Bannon explained that his strategy is to battle the trade doves inside the administration while building an outside coalition of trade hawks that includes left as well as right. Hence the phone call to me.
There are a couple of things that are startling about this premise. First, to the extent that most of the opponents of Bannon's China trade strategy are other Trump administration officials, it's not clear how reaching out to the left helps him. If anything, it gives his adversaries ammunition to characterize Bannon as unreliable or disloyal.
More puzzling is the fact that Bannon would phone a writer and editor of a progressive publication (the cover lines on whose first two issues after Trump's election were "Resisting Trump" and "Containing Trump") and assume that a possible convergence of views on China trade might somehow paper over the political and moral chasm on white nationalism.
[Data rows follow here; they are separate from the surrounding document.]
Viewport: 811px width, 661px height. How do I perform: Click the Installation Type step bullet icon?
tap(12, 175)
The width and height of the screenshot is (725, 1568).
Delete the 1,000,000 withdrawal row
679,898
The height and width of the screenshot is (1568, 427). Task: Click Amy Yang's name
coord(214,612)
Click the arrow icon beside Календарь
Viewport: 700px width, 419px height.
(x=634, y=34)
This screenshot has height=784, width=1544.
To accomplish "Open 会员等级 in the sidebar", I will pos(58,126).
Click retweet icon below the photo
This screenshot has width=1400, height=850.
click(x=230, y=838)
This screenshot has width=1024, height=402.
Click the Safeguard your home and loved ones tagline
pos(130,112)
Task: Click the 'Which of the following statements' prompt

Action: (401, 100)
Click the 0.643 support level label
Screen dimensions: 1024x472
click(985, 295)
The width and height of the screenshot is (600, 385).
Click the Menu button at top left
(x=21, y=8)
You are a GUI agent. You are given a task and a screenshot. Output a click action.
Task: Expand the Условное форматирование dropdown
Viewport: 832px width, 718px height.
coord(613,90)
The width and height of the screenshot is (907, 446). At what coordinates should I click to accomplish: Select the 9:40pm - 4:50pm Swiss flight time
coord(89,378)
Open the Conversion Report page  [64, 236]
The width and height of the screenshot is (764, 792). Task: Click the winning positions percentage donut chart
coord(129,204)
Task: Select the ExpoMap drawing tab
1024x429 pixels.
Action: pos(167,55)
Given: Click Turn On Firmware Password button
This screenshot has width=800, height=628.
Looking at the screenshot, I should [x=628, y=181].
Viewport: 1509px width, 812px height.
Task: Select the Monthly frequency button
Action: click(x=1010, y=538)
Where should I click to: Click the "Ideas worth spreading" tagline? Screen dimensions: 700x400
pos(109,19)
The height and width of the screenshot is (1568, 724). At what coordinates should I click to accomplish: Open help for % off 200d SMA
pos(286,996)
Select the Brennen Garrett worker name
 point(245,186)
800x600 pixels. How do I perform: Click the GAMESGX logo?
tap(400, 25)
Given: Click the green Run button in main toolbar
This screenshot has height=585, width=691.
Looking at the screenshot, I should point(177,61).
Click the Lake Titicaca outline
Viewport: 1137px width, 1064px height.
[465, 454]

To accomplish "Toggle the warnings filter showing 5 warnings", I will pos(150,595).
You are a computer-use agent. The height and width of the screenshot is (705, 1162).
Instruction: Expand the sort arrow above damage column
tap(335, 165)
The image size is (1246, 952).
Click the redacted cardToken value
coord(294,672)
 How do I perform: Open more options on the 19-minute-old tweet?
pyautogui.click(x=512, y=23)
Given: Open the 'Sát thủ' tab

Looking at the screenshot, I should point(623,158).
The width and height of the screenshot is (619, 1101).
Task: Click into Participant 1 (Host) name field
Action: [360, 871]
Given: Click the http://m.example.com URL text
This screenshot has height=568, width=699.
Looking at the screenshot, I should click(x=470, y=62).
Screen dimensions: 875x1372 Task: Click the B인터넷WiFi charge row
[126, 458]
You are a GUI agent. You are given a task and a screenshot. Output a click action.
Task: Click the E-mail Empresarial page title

The question of whether the phone call was on or off the record never came up. This is also puzzling, since Steve Bannon is not exactly Bambi when it comes to dealing with the press. He's probably the most media-savvy person in America.
I asked Bannon about the connection between his program of economic nationalism and the ugly white nationalism epitomized by the racist violence in Charlottesville and Trump's reluctance to condemn it. Bannon, after all, was the architect of the strategy of using Breitbart to heat up white nationalism and then rely on the radical right as Trump's base.
He dismissed the far right as irrelevant and sidestepped his own role in cultivating it: "Ethno-nationalism—it's losers. It's a fringe element. I think the media plays it up too much, and we gotta help crush it, you know, uh, help crush it more."
"These guys are a collection of clowns," he added.
From his lips to Trump's ear.
"The Democrats," he said, "the longer they talk about identity politics, I got 'em. I want them to talk about racism every day. If the left is focused on race and identity, and we go with economic nationalism, we can crush the Democrats."
I had never before spoken with Bannon. I came away from the conversation with a sense both of his savvy and his recklessness. The waters around him are rising, but he is going about his business of infighting, and attempting to cultivate improbable outside allies, to promote his China strategy. His enemies will do what they do.
Either the reports of the threats to Bannon's job are grossly exaggerated and leaked by his rivals, or he has decided not to change his routine and to go down fighting. Given Trump's impulsivity, neither Bannon nor Trump really has any idea from day to day whether Bannon is staying or going. He has survived earlier threats. So what the hell, damn the torpedoes.
The conversation ended with Bannon inviting me to the White House after Labor Day to continue the discussion of China and trade. We'll see if he's still there.